PROMPT - Repeat the following entries word for word.
** begin **
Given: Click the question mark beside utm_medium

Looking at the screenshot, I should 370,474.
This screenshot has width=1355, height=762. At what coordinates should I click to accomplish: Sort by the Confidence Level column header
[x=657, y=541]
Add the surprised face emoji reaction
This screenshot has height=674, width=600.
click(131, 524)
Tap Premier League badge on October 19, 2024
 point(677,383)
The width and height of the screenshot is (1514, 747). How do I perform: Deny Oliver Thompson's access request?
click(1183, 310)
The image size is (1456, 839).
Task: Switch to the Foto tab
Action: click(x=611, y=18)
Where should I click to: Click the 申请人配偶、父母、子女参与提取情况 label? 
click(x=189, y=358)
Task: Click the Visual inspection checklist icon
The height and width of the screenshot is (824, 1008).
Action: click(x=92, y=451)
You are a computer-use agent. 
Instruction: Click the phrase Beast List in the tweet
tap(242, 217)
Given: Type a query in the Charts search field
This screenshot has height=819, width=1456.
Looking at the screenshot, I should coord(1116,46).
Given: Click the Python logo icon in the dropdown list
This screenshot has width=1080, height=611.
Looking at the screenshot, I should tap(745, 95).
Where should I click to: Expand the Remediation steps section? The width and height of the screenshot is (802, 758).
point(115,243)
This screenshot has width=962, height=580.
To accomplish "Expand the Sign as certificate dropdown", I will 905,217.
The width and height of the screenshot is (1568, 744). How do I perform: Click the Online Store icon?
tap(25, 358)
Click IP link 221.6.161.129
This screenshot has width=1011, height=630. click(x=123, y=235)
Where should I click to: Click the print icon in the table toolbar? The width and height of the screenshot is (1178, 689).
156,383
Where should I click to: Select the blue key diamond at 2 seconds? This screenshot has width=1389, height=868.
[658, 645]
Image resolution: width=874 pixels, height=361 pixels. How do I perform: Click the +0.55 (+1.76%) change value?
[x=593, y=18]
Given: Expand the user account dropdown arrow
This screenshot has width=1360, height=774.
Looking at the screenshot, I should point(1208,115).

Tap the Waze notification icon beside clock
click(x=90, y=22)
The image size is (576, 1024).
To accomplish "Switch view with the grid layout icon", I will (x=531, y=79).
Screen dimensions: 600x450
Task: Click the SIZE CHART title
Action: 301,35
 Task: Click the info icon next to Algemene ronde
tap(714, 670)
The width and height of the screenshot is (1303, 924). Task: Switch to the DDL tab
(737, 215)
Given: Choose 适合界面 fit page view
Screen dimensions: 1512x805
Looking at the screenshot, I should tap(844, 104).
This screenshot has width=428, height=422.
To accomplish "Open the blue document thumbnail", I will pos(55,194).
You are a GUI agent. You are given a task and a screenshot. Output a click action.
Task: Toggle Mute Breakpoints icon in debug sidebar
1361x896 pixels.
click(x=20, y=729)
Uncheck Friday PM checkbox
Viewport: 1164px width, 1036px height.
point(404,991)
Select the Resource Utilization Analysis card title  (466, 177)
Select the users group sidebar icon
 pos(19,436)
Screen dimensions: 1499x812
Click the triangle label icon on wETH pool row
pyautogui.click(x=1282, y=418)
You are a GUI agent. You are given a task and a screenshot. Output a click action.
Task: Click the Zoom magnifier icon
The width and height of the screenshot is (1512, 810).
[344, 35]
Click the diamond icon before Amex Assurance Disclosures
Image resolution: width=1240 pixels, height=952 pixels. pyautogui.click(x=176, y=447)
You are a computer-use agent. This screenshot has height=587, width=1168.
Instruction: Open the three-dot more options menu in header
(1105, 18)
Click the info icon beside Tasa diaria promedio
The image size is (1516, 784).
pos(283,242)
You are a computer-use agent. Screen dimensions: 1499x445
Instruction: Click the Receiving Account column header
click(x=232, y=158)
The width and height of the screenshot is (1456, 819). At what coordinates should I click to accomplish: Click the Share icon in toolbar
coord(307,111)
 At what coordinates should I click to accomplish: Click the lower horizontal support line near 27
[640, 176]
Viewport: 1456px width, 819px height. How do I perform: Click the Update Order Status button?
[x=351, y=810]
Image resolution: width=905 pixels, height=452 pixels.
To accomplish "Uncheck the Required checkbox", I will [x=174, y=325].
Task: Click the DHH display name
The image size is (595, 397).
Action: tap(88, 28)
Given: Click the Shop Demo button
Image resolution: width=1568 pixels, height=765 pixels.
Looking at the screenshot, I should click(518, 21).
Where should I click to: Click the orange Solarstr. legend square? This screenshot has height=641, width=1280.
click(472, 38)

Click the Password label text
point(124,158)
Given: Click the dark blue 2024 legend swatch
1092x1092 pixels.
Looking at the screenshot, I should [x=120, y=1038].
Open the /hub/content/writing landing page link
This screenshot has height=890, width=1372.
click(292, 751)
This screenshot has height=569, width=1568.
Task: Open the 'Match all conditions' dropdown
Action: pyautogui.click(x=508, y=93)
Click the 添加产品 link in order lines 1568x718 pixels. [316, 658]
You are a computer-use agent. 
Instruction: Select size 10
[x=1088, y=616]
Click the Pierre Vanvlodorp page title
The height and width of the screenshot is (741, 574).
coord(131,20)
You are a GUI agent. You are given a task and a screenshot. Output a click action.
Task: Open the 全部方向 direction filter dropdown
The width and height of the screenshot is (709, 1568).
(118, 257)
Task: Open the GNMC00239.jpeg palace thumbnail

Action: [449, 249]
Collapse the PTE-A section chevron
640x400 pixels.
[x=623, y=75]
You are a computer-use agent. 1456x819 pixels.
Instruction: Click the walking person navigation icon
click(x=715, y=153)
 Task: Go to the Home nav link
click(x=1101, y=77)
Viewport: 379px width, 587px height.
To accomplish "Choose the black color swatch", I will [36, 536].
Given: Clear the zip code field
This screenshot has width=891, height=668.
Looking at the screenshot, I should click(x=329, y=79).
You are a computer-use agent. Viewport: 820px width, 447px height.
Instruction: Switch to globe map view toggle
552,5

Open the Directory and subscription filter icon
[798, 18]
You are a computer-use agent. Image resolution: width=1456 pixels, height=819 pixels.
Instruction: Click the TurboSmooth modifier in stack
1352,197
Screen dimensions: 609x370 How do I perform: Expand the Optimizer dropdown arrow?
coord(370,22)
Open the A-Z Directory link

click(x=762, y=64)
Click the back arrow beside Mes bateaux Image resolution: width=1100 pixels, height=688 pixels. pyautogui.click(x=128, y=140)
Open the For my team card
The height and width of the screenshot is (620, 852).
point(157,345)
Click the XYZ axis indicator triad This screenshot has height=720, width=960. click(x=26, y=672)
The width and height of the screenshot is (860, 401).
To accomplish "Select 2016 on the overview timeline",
** end **
CORRECT RESPONSE -
Given: Click the question mark beside utm_medium

Looking at the screenshot, I should 370,474.
This screenshot has width=1355, height=762. At what coordinates should I click to accomplish: Sort by the Confidence Level column header
[x=657, y=541]
Add the surprised face emoji reaction
This screenshot has height=674, width=600.
click(131, 524)
Tap Premier League badge on October 19, 2024
 point(677,383)
The width and height of the screenshot is (1514, 747). How do I perform: Deny Oliver Thompson's access request?
click(1183, 310)
The image size is (1456, 839).
Task: Switch to the Foto tab
Action: click(x=611, y=18)
Where should I click to: Click the 申请人配偶、父母、子女参与提取情况 label? 
click(x=189, y=358)
Task: Click the Visual inspection checklist icon
The height and width of the screenshot is (824, 1008).
Action: click(x=92, y=451)
You are a computer-use agent. 
Instruction: Click the phrase Beast List in the tweet
tap(242, 217)
Given: Type a query in the Charts search field
This screenshot has height=819, width=1456.
Looking at the screenshot, I should coord(1116,46).
Given: Click the Python logo icon in the dropdown list
This screenshot has width=1080, height=611.
Looking at the screenshot, I should tap(745, 95).
Where should I click to: Expand the Remediation steps section? The width and height of the screenshot is (802, 758).
point(115,243)
This screenshot has width=962, height=580.
To accomplish "Expand the Sign as certificate dropdown", I will 905,217.
The width and height of the screenshot is (1568, 744). How do I perform: Click the Online Store icon?
tap(25, 358)
Click IP link 221.6.161.129
This screenshot has width=1011, height=630. click(x=123, y=235)
Where should I click to: Click the print icon in the table toolbar? The width and height of the screenshot is (1178, 689).
156,383
Where should I click to: Select the blue key diamond at 2 seconds? This screenshot has width=1389, height=868.
[658, 645]
Image resolution: width=874 pixels, height=361 pixels. How do I perform: Click the +0.55 (+1.76%) change value?
[x=593, y=18]
Given: Expand the user account dropdown arrow
This screenshot has width=1360, height=774.
Looking at the screenshot, I should point(1208,115).

Tap the Waze notification icon beside clock
click(x=90, y=22)
The image size is (576, 1024).
To accomplish "Switch view with the grid layout icon", I will (x=531, y=79).
Screen dimensions: 600x450
Task: Click the SIZE CHART title
Action: 301,35
 Task: Click the info icon next to Algemene ronde
tap(714, 670)
The width and height of the screenshot is (1303, 924). Task: Switch to the DDL tab
(737, 215)
Given: Choose 适合界面 fit page view
Screen dimensions: 1512x805
Looking at the screenshot, I should tap(844, 104).
This screenshot has width=428, height=422.
To accomplish "Open the blue document thumbnail", I will pos(55,194).
You are a GUI agent. You are given a task and a screenshot. Output a click action.
Task: Toggle Mute Breakpoints icon in debug sidebar
1361x896 pixels.
click(x=20, y=729)
Uncheck Friday PM checkbox
Viewport: 1164px width, 1036px height.
point(404,991)
Select the Resource Utilization Analysis card title  (466, 177)
Select the users group sidebar icon
 pos(19,436)
Screen dimensions: 1499x812
Click the triangle label icon on wETH pool row
pyautogui.click(x=1282, y=418)
You are a GUI agent. You are given a task and a screenshot. Output a click action.
Task: Click the Zoom magnifier icon
The width and height of the screenshot is (1512, 810).
[344, 35]
Click the diamond icon before Amex Assurance Disclosures
Image resolution: width=1240 pixels, height=952 pixels. pyautogui.click(x=176, y=447)
You are a computer-use agent. This screenshot has height=587, width=1168.
Instruction: Open the three-dot more options menu in header
(1105, 18)
Click the info icon beside Tasa diaria promedio
The image size is (1516, 784).
pos(283,242)
You are a computer-use agent. Screen dimensions: 1499x445
Instruction: Click the Receiving Account column header
click(x=232, y=158)
The width and height of the screenshot is (1456, 819). At what coordinates should I click to accomplish: Click the Share icon in toolbar
coord(307,111)
 At what coordinates should I click to accomplish: Click the lower horizontal support line near 27
[640, 176]
Viewport: 1456px width, 819px height. How do I perform: Click the Update Order Status button?
[x=351, y=810]
Image resolution: width=905 pixels, height=452 pixels.
To accomplish "Uncheck the Required checkbox", I will [x=174, y=325].
Task: Click the DHH display name
The image size is (595, 397).
Action: tap(88, 28)
Given: Click the Shop Demo button
Image resolution: width=1568 pixels, height=765 pixels.
Looking at the screenshot, I should click(518, 21).
Where should I click to: Click the orange Solarstr. legend square? This screenshot has height=641, width=1280.
click(472, 38)

Click the Password label text
point(124,158)
Given: Click the dark blue 2024 legend swatch
1092x1092 pixels.
Looking at the screenshot, I should [x=120, y=1038].
Open the /hub/content/writing landing page link
This screenshot has height=890, width=1372.
click(292, 751)
This screenshot has height=569, width=1568.
Task: Open the 'Match all conditions' dropdown
Action: pyautogui.click(x=508, y=93)
Click the 添加产品 link in order lines 1568x718 pixels. [316, 658]
You are a computer-use agent. 
Instruction: Select size 10
[x=1088, y=616]
Click the Pierre Vanvlodorp page title
The height and width of the screenshot is (741, 574).
coord(131,20)
You are a GUI agent. You are given a task and a screenshot. Output a click action.
Task: Open the 全部方向 direction filter dropdown
The width and height of the screenshot is (709, 1568).
(118, 257)
Task: Open the GNMC00239.jpeg palace thumbnail

Action: [449, 249]
Collapse the PTE-A section chevron
640x400 pixels.
[x=623, y=75]
You are a computer-use agent. 1456x819 pixels.
Instruction: Click the walking person navigation icon
click(x=715, y=153)
 Task: Go to the Home nav link
click(x=1101, y=77)
Viewport: 379px width, 587px height.
To accomplish "Choose the black color swatch", I will [36, 536].
Given: Clear the zip code field
This screenshot has width=891, height=668.
Looking at the screenshot, I should click(x=329, y=79).
You are a computer-use agent. Viewport: 820px width, 447px height.
Instruction: Switch to globe map view toggle
552,5

Open the Directory and subscription filter icon
[798, 18]
You are a computer-use agent. Image resolution: width=1456 pixels, height=819 pixels.
Instruction: Click the TurboSmooth modifier in stack
1352,197
Screen dimensions: 609x370 How do I perform: Expand the Optimizer dropdown arrow?
coord(370,22)
Open the A-Z Directory link

click(x=762, y=64)
Click the back arrow beside Mes bateaux Image resolution: width=1100 pixels, height=688 pixels. pyautogui.click(x=128, y=140)
Open the For my team card
The height and width of the screenshot is (620, 852).
point(157,345)
Click the XYZ axis indicator triad This screenshot has height=720, width=960. click(x=26, y=672)
The width and height of the screenshot is (860, 401).
To accomplish "Select 2016 on the overview timeline",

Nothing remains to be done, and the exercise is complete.